Pijany zasnął za kierownicą na środku ulicy
Tuż po godzinie 5 nad ranem w pierwszy dzień nowego roku dyżurny złotoryjskiej Policji otrzymał informację o samochodzie osobowym, który stał w poprzek jezdni w centrum miasta. Ze zgłoszenia wynikało, że za kierownicą siedzi mężczyzna ale prawdopodobnie śpi. Początkowo nie było wiadomo czy kierowcy nic się nie stało.
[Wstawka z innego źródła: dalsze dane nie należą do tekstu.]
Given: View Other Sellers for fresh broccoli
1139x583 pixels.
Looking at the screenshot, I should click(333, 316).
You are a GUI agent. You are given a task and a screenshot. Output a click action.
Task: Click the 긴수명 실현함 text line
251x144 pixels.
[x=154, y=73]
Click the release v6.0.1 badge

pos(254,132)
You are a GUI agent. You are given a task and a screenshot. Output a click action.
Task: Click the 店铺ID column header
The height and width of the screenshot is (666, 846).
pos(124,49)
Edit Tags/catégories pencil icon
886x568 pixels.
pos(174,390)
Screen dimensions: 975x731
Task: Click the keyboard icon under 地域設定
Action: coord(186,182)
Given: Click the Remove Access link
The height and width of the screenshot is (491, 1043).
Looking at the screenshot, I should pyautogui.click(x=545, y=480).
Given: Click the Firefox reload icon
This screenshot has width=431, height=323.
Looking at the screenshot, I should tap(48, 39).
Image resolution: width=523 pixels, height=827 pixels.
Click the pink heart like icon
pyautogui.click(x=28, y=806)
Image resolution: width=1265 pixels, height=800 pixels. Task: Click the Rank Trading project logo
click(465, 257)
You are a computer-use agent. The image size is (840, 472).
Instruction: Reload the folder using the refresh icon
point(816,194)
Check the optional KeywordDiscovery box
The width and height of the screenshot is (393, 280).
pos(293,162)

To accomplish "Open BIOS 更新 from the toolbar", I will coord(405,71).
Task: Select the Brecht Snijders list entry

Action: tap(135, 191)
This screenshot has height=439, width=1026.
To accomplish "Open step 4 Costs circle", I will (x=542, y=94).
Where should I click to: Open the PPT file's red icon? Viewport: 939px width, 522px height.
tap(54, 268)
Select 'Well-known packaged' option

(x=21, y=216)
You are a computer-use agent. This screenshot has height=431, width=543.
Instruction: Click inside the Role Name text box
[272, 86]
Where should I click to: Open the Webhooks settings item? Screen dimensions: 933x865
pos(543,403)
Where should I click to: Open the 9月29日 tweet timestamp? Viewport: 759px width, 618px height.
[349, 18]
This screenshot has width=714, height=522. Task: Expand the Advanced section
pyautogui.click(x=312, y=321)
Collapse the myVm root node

Zadysponowani na miejsce policjanci potwierdzili zgłoszenie. W poprzek jednej z ulic w centrum Złotoryi stał samochód marki skoda z włączonymi światłami i uruchomionym silnikiem. W środku znajdował się tylko kierowca, który zapięty w pasy bezpieczeństwa nieruchomo opierał głowę o kierownicę. Po otwarciu drzwi samochodu policjanci wyczuli intensywny zapach alkoholu po czym okazało się, że kierowca śpi. Kiedy został obudzony okazało się również, że jest kompletnie pijany i nie może się utrzymać na nogach. Tłumaczył, że do samochodu wsiadł zaraz po tym, jak podczas rodzinnego spotkania spożywał alkohol. Badanie alkomatem wskazało ponad 1,5 promila w jego wydychanym powietrzu.
Mężczyźnie zostało zatrzymane prawo jazdy a samochód został odholowany na parking strzeżony. O dalszym losie 34-latka będzie decydował sąd. Za kierowanie pojazdem mechanicznym w stanie nietrzeźwości grozi mu kara do 2 lat pozbawienia wolności.